— What this task involves —
What is needed is an exact copy of every entry.

— Records shown —
▬▬▬▬▬▬▬▬▬▬

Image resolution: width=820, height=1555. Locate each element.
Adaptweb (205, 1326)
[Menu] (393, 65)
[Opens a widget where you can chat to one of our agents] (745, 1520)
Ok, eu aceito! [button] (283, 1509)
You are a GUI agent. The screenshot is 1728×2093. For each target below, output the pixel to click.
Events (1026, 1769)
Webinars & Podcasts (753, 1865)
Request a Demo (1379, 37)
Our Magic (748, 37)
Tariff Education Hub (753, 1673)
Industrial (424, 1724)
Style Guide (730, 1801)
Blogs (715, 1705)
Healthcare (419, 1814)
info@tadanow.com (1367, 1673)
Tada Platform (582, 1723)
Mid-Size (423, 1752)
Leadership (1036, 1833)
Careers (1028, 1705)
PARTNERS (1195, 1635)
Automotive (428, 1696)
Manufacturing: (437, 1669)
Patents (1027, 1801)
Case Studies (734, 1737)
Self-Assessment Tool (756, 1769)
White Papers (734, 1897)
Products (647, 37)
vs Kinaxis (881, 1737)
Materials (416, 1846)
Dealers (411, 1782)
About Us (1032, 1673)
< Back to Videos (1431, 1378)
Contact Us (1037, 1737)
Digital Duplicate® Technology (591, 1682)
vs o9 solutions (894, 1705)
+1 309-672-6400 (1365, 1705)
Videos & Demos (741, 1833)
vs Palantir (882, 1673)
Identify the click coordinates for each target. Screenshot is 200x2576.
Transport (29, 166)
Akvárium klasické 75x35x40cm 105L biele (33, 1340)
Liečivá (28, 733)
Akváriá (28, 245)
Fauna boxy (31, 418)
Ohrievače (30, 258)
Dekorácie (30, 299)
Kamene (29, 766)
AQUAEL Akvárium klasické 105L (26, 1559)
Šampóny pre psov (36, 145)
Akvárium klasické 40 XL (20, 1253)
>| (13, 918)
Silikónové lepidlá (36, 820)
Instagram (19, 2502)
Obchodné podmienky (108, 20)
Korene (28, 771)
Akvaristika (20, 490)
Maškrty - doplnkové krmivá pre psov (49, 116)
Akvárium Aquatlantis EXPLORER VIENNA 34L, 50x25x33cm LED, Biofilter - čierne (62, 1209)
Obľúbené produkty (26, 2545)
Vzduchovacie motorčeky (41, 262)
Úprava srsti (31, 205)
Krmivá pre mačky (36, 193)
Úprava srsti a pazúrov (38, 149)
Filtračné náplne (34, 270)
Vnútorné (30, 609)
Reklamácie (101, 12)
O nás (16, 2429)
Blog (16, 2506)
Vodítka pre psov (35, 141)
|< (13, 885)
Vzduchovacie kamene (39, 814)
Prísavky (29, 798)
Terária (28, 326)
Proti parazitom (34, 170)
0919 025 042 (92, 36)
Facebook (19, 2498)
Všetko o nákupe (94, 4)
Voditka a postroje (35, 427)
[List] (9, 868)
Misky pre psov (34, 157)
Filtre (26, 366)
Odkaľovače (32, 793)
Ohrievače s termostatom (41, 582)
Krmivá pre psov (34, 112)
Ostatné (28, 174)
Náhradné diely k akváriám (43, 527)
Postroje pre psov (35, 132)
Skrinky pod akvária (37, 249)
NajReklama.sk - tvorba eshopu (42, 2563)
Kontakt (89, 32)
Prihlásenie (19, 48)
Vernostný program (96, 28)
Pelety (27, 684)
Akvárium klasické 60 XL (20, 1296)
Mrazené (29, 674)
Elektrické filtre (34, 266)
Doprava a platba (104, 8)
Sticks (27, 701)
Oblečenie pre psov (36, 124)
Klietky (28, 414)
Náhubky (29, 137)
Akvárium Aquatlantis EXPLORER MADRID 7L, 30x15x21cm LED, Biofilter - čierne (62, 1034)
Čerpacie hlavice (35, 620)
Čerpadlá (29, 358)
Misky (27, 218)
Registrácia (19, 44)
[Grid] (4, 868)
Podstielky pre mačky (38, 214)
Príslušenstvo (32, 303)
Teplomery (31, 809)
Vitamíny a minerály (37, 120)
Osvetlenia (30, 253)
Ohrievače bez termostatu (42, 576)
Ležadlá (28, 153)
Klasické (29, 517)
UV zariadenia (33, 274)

▬▬▬▬▬▬▬▬▬▬

— Exercise response —
Image resolution: width=820, height=1555. Locate each element.
Adaptweb (205, 1326)
[Menu] (393, 65)
[Opens a widget where you can chat to one of our agents] (745, 1520)
Ok, eu aceito! [button] (283, 1509)
You are a GUI agent. The screenshot is 1728×2093. For each target below, output the pixel to click.
Events (1026, 1769)
Webinars & Podcasts (753, 1865)
Request a Demo (1379, 37)
Our Magic (748, 37)
Tariff Education Hub (753, 1673)
Industrial (424, 1724)
Style Guide (730, 1801)
Blogs (715, 1705)
Healthcare (419, 1814)
info@tadanow.com (1367, 1673)
Tada Platform (582, 1723)
Mid-Size (423, 1752)
Leadership (1036, 1833)
Careers (1028, 1705)
PARTNERS (1195, 1635)
Automotive (428, 1696)
Manufacturing: (437, 1669)
Patents (1027, 1801)
Case Studies (734, 1737)
Self-Assessment Tool (756, 1769)
White Papers (734, 1897)
Products (647, 37)
vs Kinaxis (881, 1737)
Materials (416, 1846)
Dealers (411, 1782)
About Us (1032, 1673)
< Back to Videos (1431, 1378)
Contact Us (1037, 1737)
Digital Duplicate® Technology (591, 1682)
vs o9 solutions (894, 1705)
+1 309-672-6400 (1365, 1705)
Videos & Demos (741, 1833)
vs Palantir (882, 1673)
Identify the click coordinates for each target. Screenshot is 200x2576.
Transport (29, 166)
Akvárium klasické 75x35x40cm 105L biele (33, 1340)
Liečivá (28, 733)
Akváriá (28, 245)
Fauna boxy (31, 418)
Ohrievače (30, 258)
Dekorácie (30, 299)
Kamene (29, 766)
AQUAEL Akvárium klasické 105L (26, 1559)
Šampóny pre psov (36, 145)
Akvárium klasické 40 XL (20, 1253)
>| (13, 918)
Silikónové lepidlá (36, 820)
Instagram (19, 2502)
Obchodné podmienky (108, 20)
Korene (28, 771)
Akvaristika (20, 490)
Maškrty - doplnkové krmivá pre psov (49, 116)
Akvárium Aquatlantis EXPLORER VIENNA 34L, 50x25x33cm LED, Biofilter - čierne (62, 1209)
Obľúbené produkty (26, 2545)
Vzduchovacie motorčeky (41, 262)
Úprava srsti (31, 205)
Krmivá pre mačky (36, 193)
Úprava srsti a pazúrov (38, 149)
Filtračné náplne (34, 270)
Vnútorné (30, 609)
Reklamácie (101, 12)
O nás (16, 2429)
Blog (16, 2506)
Vodítka pre psov (35, 141)
|< (13, 885)
Vzduchovacie kamene (39, 814)
Prísavky (29, 798)
Terária (28, 326)
Proti parazitom (34, 170)
0919 025 042 (92, 36)
Facebook (19, 2498)
Všetko o nákupe (94, 4)
Voditka a postroje (35, 427)
[List] (9, 868)
Misky pre psov (34, 157)
Filtre (26, 366)
Odkaľovače (32, 793)
Ohrievače s termostatom (41, 582)
Krmivá pre psov (34, 112)
Ostatné (28, 174)
Náhradné diely k akváriám (43, 527)
Postroje pre psov (35, 132)
Skrinky pod akvária (37, 249)
NajReklama.sk - tvorba eshopu (42, 2563)
Kontakt (89, 32)
Prihlásenie (19, 48)
Vernostný program (96, 28)
Pelety (27, 684)
Akvárium klasické 60 XL (20, 1296)
Mrazené (29, 674)
Elektrické filtre (34, 266)
Doprava a platba (104, 8)
Sticks (27, 701)
Oblečenie pre psov (36, 124)
Klietky (28, 414)
Náhubky (29, 137)
Akvárium Aquatlantis EXPLORER MADRID 7L, 30x15x21cm LED, Biofilter - čierne (62, 1034)
Čerpacie hlavice (35, 620)
Čerpadlá (29, 358)
Misky (27, 218)
Registrácia (19, 44)
[Grid] (4, 868)
Podstielky pre mačky (38, 214)
Príslušenstvo (32, 303)
Teplomery (31, 809)
Vitamíny a minerály (37, 120)
Osvetlenia (30, 253)
Ohrievače bez termostatu (42, 576)
Ležadlá (28, 153)
Klasické (29, 517)
UV zariadenia (33, 274)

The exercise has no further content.